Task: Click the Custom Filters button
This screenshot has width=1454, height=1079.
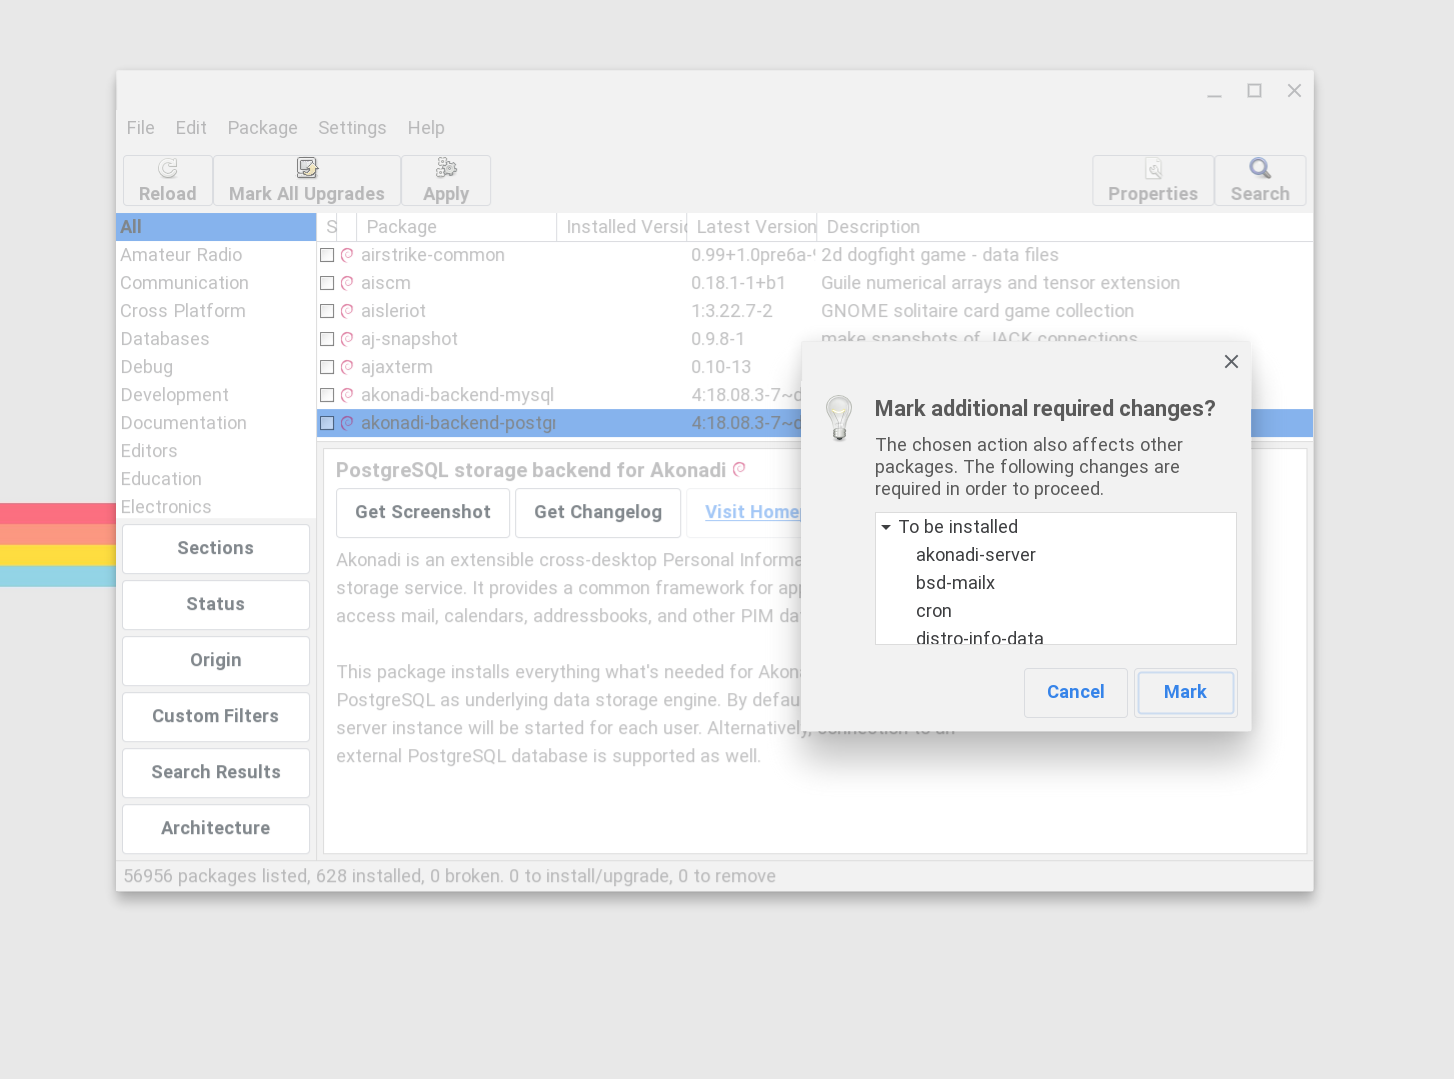Action: coord(215,716)
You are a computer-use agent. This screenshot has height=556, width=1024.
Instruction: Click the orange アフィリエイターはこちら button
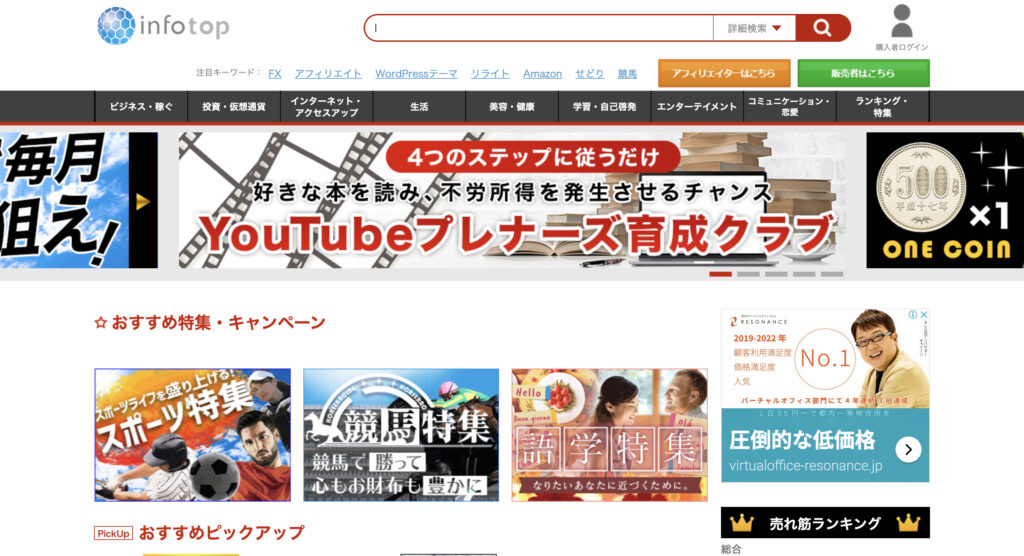[724, 73]
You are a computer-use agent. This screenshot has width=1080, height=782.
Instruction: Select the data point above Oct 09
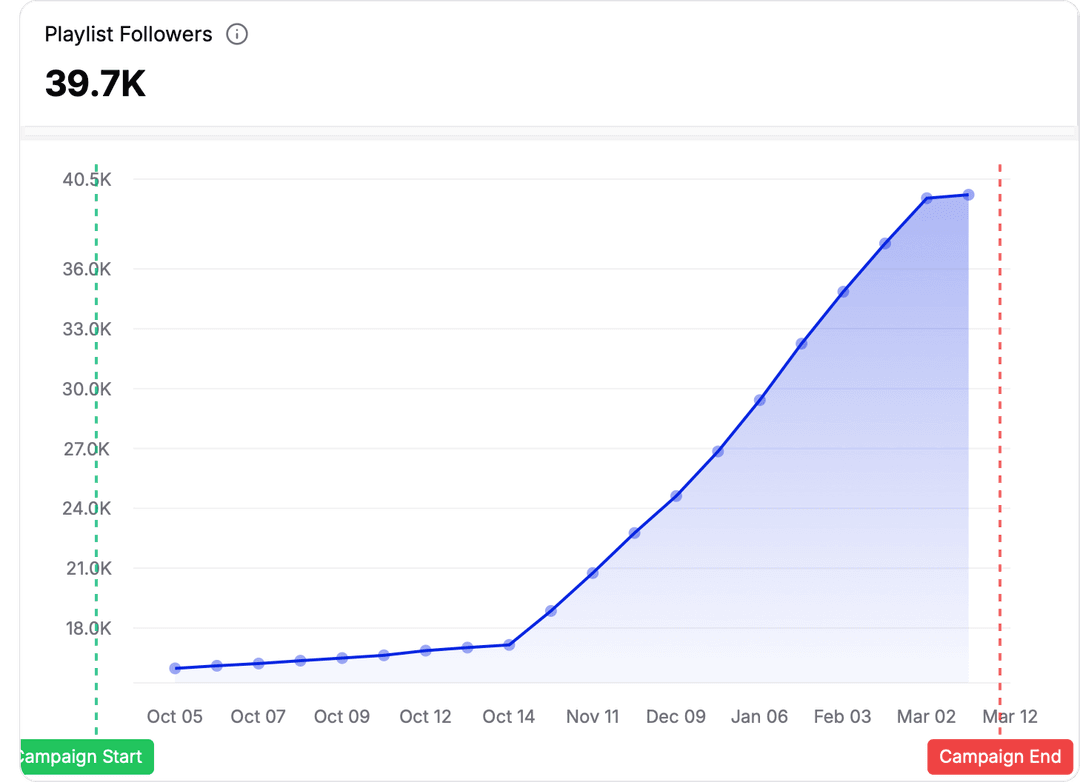(342, 658)
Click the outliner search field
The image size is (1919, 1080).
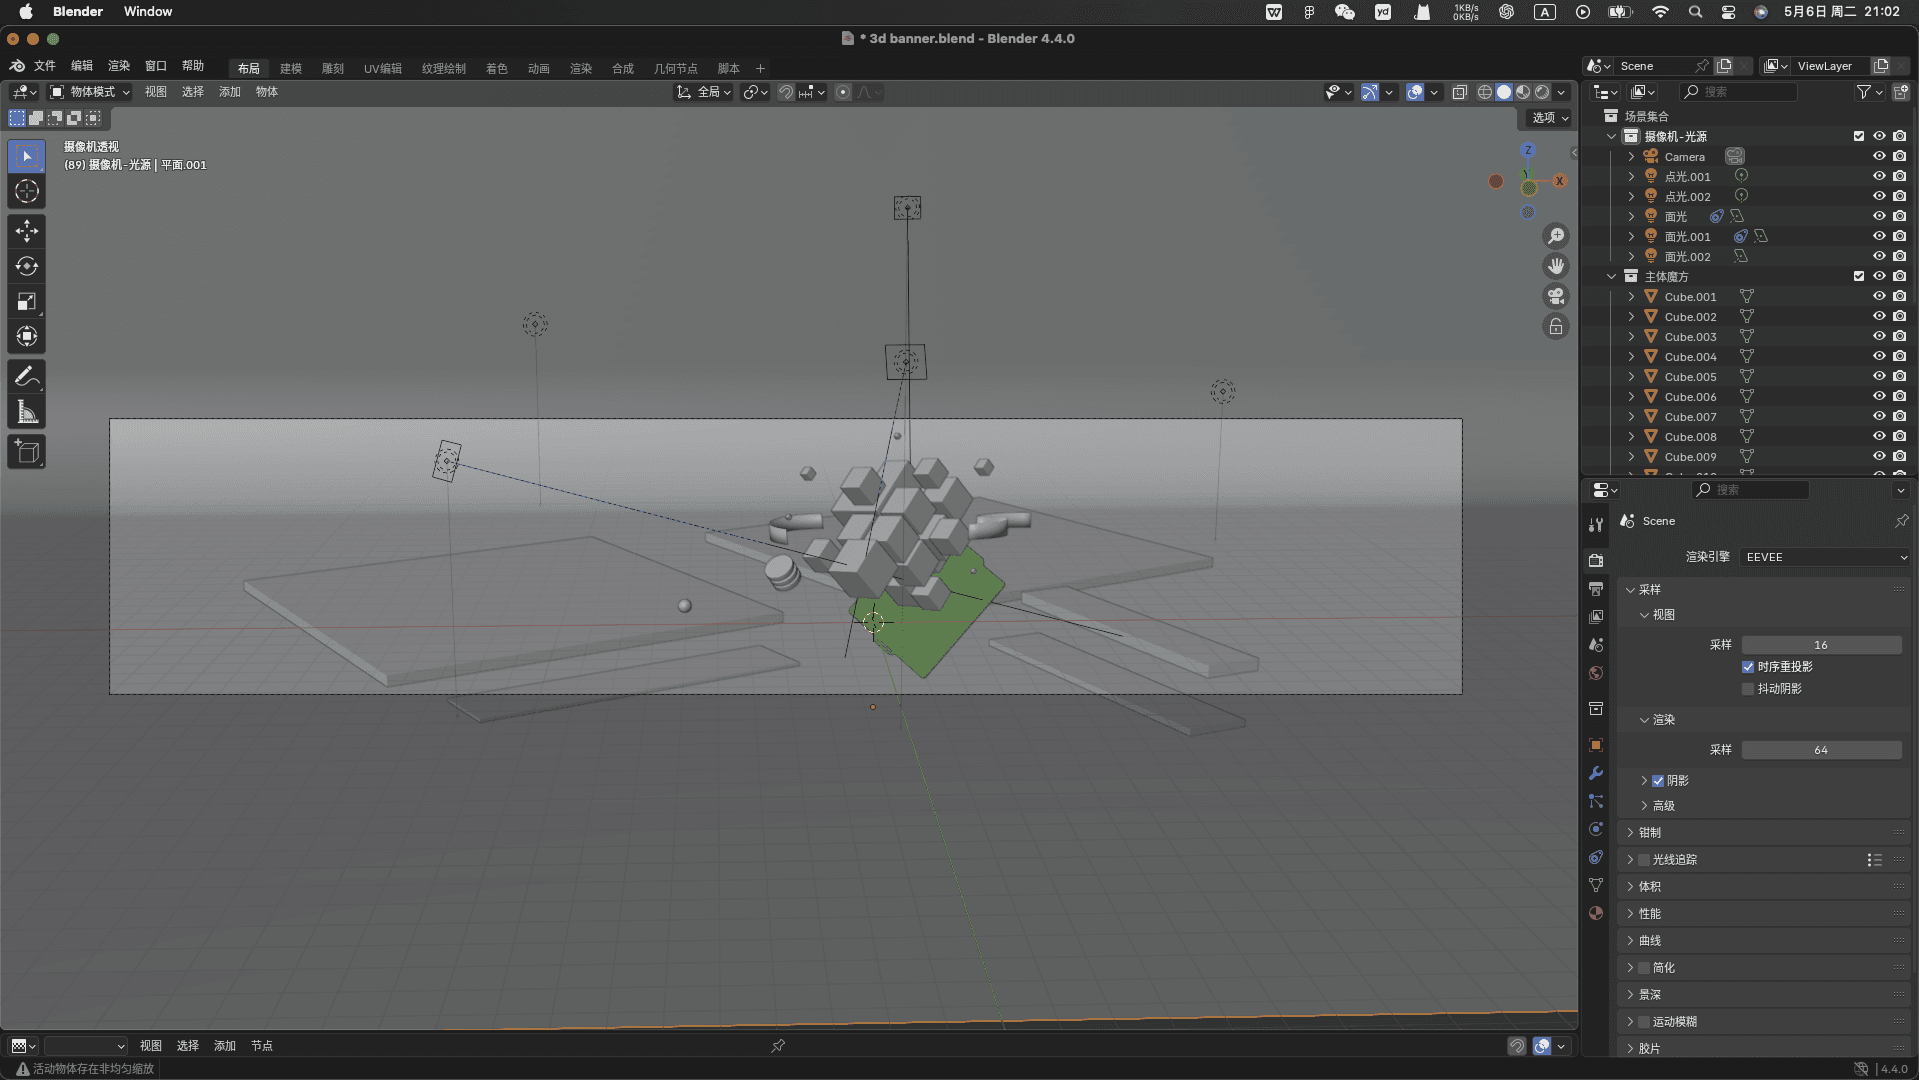pyautogui.click(x=1739, y=92)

────

▶ _Problem statement_
Pictures are to be left out; repeat all the remaining data exactly.

▶ _Exercise output_
Task: Click the Custom Filters button
This screenshot has width=1454, height=1079.
Action: coord(215,716)
You are a computer-use agent. This screenshot has height=556, width=1024.
Instruction: Click the orange アフィリエイターはこちら button
[724, 73]
You are a computer-use agent. This screenshot has width=1080, height=782.
Instruction: Select the data point above Oct 09
(342, 658)
Click the outliner search field
The image size is (1919, 1080).
pyautogui.click(x=1739, y=92)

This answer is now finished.